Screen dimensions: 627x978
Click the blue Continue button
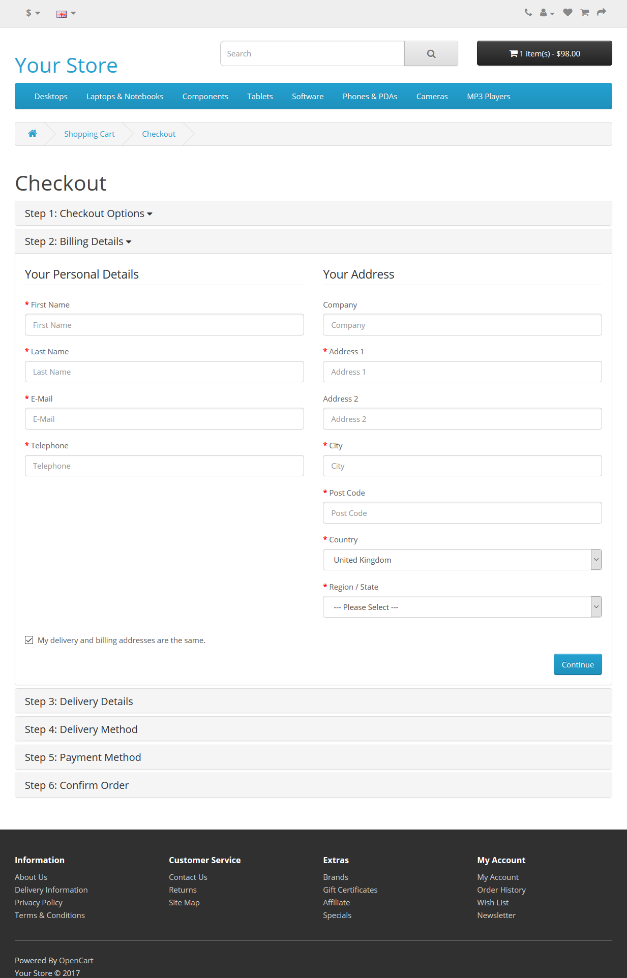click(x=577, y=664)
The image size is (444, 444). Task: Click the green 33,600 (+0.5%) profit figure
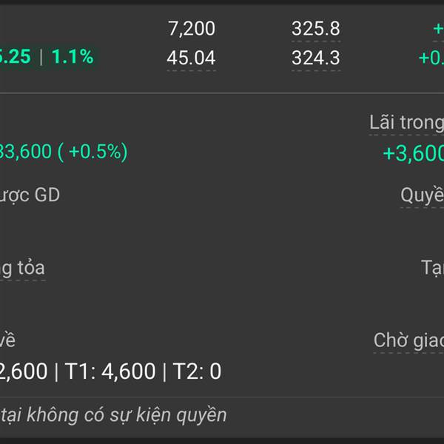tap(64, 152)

---

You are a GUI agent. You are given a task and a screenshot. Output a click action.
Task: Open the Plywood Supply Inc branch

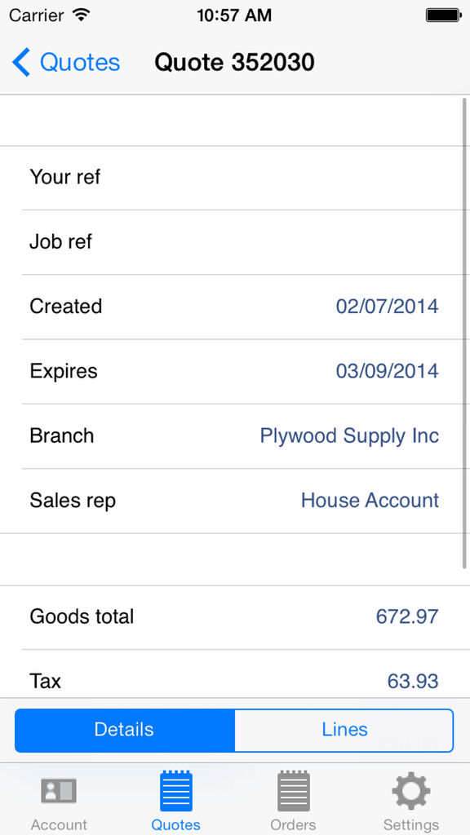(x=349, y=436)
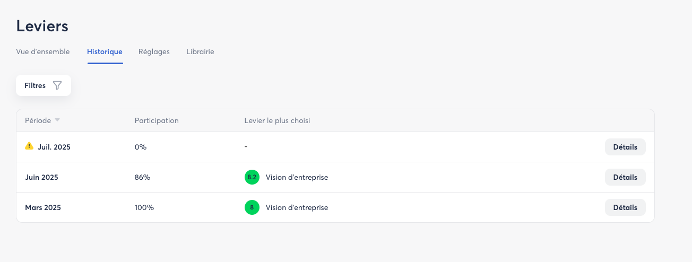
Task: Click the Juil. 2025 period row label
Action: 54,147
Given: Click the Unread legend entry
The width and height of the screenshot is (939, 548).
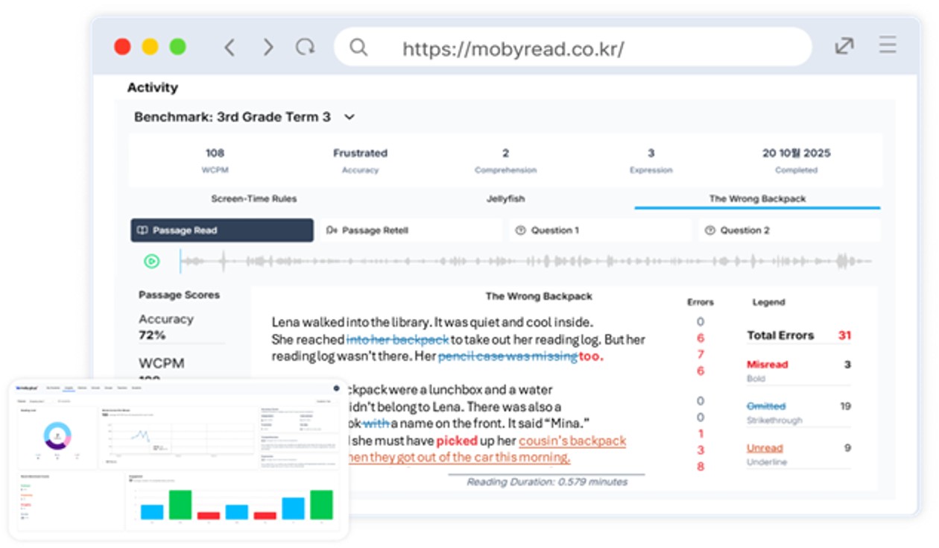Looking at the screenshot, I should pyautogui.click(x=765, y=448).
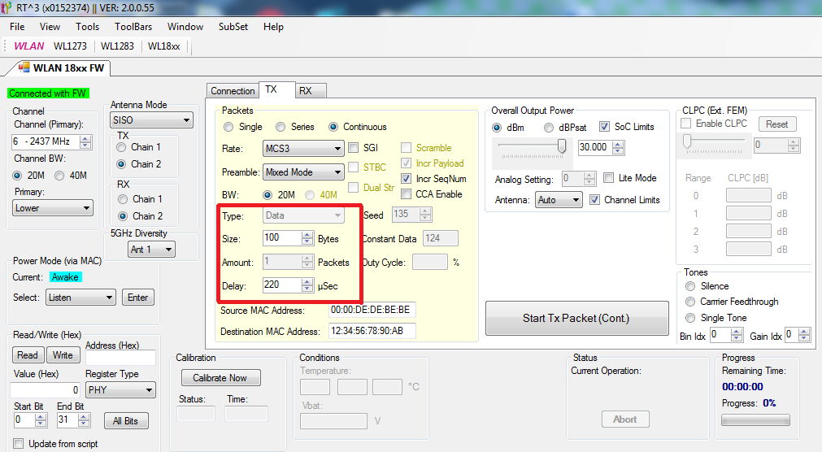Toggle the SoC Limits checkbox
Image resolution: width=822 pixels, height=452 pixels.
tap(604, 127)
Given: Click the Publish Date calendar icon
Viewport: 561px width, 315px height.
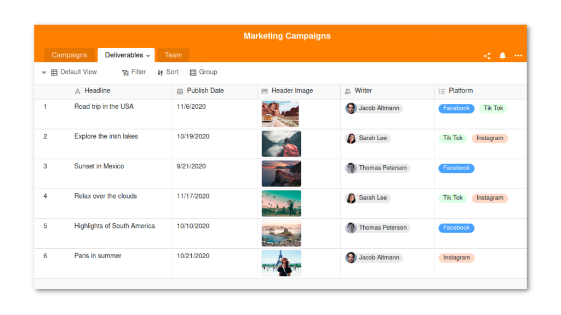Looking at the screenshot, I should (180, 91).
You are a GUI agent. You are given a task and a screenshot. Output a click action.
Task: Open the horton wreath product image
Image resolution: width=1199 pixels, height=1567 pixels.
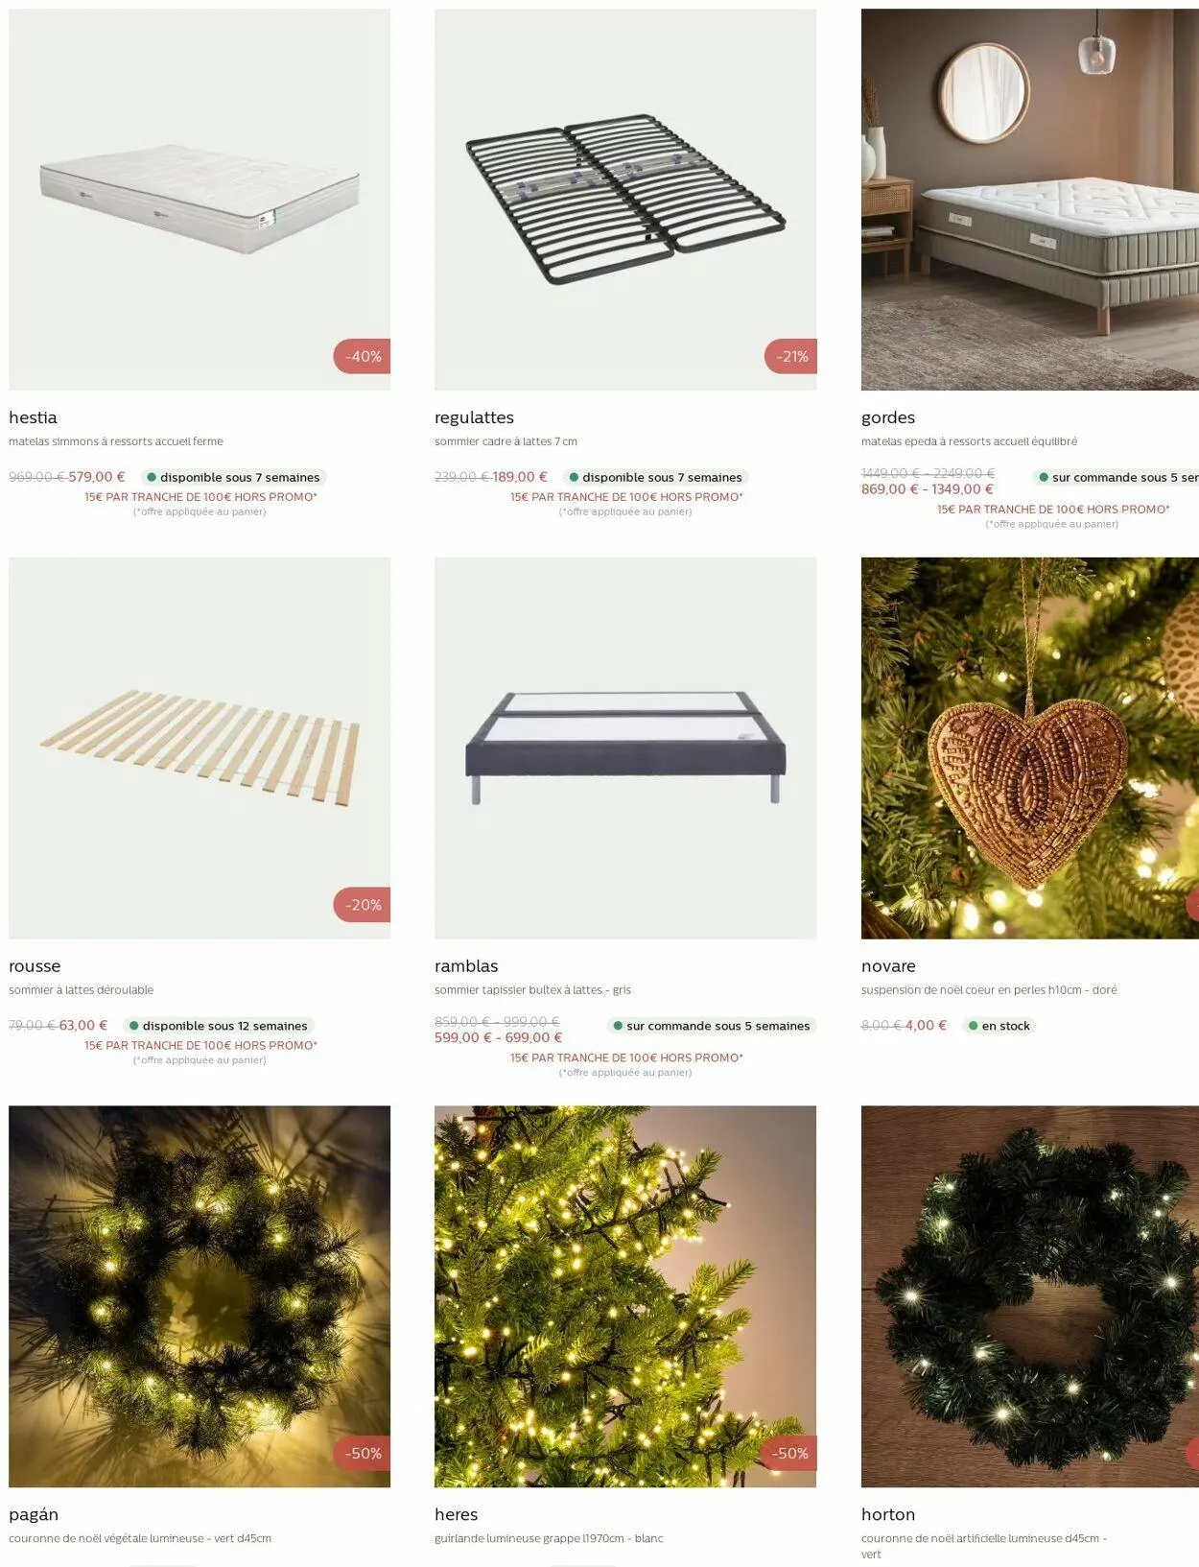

The task
Give back exactly the lines above starting at the line where "Task: Open the horton wreath product image" appears and ending at the line where "Image resolution: width=1199" appears, both included, with no other lines.

Answer for the task
Task: Open the horton wreath product image
Image resolution: width=1199 pixels, height=1567 pixels.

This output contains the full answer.